The users debated what they should recommend to the SP100 meeting. It’s useful to follow their line of reasoning as they investigated each of their three alternatives:
How can both of these networks operating in the same 2.4 GHz frequency band avoid interference with each other? Analysis of the proposed Data Link Layer (DLL) services document for SP100.11a shows a well-conceived method for avoiding interference from other devices sharing the same 2.4 GHz spectrum in the plant including WirelessHART, ZigBee and WiFi. ZigBee doesn’t use channel-hopping; therefore, SP100 will dynamically avoid any ZigBee channel in frequent use. SP100’s 15-16 channels are designed to avoid overlap with any WiFi channels that may interfere. Although WirelessHART and SP100 use the same channels, and both use channel-hopping, the channel-hopping sequences are not the same. This means that any interference will result in the SP100 device retrying that message on a different channel that isn’t likely to be the same as the next channel used by WirelessHART. For these reasons, WirelessHART and SP100 will most likely coexist without problems in most situations.

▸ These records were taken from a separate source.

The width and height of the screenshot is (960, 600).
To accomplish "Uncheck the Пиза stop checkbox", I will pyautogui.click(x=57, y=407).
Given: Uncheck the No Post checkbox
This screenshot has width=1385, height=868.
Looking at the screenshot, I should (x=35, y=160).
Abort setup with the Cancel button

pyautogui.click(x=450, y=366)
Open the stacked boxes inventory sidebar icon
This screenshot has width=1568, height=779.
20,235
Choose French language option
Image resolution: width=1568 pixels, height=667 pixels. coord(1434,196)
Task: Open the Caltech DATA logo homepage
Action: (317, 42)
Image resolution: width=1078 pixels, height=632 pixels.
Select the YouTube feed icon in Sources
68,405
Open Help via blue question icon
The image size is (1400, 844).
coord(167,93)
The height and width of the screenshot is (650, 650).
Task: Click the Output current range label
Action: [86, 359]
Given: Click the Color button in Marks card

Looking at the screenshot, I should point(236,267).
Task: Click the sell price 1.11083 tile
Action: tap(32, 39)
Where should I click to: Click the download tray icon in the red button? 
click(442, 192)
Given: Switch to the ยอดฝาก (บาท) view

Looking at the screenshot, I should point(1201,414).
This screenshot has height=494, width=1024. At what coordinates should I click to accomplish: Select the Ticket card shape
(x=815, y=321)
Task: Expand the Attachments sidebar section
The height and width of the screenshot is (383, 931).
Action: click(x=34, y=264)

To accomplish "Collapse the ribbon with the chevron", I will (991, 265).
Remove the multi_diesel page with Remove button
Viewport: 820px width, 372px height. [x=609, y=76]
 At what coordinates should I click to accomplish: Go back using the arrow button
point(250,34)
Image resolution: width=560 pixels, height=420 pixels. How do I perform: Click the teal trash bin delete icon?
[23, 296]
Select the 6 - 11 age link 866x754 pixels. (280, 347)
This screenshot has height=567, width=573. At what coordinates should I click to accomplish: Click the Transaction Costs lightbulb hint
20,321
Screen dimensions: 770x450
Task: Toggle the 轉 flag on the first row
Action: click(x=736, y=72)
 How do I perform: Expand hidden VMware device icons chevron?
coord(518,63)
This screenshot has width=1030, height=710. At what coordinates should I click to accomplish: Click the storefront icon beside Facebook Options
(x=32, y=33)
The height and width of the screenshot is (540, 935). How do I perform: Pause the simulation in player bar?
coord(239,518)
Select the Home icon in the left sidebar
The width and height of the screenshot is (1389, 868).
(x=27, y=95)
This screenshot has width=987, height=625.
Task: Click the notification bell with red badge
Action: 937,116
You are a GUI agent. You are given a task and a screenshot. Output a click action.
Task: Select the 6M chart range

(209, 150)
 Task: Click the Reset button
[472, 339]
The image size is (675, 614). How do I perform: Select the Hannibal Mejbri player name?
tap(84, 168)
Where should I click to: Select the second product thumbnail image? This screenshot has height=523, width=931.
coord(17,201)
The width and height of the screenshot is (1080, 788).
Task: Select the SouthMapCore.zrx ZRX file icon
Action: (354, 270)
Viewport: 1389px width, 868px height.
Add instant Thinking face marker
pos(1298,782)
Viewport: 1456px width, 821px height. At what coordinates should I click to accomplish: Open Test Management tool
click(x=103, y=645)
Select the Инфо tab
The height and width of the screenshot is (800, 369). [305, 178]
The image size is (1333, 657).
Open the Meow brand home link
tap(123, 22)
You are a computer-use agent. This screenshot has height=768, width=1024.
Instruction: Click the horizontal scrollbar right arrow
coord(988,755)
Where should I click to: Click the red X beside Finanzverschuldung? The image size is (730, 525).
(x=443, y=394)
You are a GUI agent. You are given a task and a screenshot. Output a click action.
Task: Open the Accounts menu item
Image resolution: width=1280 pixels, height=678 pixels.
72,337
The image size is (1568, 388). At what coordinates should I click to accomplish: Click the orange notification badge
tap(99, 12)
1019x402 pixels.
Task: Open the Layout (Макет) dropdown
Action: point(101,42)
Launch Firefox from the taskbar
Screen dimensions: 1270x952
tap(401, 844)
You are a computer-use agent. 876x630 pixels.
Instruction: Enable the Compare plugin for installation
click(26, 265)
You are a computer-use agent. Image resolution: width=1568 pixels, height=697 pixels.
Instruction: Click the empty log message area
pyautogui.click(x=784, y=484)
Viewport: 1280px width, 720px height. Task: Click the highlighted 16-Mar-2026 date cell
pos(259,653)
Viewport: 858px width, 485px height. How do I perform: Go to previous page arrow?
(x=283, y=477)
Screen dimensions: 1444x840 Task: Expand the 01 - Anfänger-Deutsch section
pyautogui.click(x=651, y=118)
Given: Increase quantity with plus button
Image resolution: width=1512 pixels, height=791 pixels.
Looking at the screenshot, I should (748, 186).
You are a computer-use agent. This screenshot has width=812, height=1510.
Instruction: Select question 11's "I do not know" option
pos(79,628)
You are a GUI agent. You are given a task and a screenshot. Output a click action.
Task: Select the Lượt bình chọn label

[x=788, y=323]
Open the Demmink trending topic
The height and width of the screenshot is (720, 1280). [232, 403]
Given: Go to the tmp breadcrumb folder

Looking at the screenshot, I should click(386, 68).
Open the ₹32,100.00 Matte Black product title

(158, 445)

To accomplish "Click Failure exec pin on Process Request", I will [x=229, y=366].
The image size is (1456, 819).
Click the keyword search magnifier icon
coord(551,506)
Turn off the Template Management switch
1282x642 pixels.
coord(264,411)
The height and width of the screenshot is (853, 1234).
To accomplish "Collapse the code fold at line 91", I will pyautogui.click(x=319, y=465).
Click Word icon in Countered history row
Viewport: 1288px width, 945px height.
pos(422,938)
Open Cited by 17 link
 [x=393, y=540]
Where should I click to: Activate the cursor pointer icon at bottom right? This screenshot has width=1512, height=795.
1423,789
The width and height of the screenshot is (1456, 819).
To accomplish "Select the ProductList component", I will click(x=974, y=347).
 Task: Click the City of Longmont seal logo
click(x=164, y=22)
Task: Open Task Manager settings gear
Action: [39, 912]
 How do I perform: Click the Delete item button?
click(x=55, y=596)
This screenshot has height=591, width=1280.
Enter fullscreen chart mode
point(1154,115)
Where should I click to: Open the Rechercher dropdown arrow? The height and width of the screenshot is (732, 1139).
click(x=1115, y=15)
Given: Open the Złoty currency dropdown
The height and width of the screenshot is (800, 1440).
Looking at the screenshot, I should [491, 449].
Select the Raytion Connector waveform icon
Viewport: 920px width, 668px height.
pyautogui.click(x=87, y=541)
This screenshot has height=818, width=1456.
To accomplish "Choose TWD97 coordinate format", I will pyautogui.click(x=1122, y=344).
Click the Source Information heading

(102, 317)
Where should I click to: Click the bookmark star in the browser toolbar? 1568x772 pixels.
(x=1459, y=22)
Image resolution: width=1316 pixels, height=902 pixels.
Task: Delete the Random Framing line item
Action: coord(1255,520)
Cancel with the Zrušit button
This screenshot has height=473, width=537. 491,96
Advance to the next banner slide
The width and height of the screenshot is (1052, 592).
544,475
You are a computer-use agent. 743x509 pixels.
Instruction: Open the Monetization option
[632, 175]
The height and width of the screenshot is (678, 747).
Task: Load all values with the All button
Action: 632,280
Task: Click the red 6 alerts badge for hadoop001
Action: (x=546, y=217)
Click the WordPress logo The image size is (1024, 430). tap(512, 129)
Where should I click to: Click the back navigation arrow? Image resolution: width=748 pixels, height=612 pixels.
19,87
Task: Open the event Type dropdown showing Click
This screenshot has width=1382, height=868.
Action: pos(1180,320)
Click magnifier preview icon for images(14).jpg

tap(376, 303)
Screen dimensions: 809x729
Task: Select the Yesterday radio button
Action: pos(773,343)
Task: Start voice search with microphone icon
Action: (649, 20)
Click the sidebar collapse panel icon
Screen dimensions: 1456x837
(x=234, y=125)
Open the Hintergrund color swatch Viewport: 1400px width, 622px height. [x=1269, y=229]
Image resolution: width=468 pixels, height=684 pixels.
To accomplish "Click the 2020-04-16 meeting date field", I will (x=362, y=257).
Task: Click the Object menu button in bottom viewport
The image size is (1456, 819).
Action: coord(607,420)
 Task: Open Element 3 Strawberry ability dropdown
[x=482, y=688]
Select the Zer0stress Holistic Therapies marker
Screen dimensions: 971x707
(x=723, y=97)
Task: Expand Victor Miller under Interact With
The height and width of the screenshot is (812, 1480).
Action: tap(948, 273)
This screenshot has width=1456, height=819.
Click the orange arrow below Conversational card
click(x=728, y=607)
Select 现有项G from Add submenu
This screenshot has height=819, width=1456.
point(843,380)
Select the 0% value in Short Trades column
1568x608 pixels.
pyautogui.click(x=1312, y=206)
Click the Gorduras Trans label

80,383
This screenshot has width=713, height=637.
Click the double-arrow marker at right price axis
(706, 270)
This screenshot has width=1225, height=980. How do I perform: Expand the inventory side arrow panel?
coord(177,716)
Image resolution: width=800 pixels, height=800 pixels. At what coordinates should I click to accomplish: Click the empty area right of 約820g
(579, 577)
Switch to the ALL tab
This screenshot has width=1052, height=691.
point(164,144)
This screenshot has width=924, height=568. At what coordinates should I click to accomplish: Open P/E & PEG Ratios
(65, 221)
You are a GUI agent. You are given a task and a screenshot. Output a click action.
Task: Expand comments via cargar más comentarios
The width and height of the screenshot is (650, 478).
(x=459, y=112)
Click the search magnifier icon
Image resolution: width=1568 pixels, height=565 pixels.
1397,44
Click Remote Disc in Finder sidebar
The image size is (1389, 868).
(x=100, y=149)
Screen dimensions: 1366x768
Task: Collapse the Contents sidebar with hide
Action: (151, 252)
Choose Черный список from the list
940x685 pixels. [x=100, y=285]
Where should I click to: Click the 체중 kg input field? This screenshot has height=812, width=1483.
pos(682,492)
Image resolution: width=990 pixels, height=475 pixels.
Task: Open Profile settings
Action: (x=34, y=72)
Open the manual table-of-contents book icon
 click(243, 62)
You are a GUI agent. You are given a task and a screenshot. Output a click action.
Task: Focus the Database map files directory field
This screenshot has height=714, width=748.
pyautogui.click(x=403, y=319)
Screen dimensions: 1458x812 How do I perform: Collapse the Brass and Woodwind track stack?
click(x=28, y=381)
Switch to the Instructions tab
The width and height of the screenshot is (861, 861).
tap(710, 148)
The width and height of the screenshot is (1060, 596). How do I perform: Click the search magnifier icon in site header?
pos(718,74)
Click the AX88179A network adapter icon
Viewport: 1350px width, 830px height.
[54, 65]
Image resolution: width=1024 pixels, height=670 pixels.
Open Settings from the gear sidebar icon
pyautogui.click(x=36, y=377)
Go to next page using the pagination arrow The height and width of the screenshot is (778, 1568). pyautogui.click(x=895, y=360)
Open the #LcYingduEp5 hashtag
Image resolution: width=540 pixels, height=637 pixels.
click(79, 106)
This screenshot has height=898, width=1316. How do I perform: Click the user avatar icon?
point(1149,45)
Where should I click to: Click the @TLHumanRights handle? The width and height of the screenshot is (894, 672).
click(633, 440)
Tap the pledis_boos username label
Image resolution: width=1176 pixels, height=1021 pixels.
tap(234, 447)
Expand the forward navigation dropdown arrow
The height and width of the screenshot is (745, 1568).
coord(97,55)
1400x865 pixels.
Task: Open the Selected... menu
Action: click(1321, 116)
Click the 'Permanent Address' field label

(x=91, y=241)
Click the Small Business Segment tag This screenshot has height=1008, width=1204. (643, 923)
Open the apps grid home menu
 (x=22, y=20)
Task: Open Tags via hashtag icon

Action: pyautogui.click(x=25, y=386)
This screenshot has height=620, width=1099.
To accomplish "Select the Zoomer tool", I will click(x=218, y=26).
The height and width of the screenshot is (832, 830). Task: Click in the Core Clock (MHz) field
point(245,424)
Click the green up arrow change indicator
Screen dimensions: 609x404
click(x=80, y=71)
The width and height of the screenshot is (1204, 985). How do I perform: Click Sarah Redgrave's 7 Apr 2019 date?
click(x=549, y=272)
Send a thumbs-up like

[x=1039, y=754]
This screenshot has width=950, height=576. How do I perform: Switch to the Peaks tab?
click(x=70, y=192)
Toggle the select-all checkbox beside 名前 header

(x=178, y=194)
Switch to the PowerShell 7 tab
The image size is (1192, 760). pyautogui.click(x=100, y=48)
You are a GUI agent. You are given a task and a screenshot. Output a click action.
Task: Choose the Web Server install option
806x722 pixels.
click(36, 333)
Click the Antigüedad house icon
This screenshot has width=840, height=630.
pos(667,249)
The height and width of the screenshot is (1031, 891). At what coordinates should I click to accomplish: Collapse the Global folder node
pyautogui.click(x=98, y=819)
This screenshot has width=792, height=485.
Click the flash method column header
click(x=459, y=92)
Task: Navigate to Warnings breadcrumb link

The User Working Group has now agreed to make no recommendations to SP100 or to WirelessHART regarding the potential competition for bandwidth in their plants. The situation, while not meeting the group’s basic requirement for a single wireless protocol, is tolerable and will usually cause only limited problems on an application-by-application basis. Early adopters who do experience any problems will complain to their suppliers, who are expected to make changes to resolve any problems that do actually appear, either by channel assignment or by future revisions of their products.
During the debate on WirelessHART, the point was made that SP100 is intended to be a single “universal” network for the wireless transport of information from all types of industrial wired protocols including HART, Foundation Fieldbus H1 and HSE, Profibus’ PA, DP and Profinet, and Modbus RTU and TCP.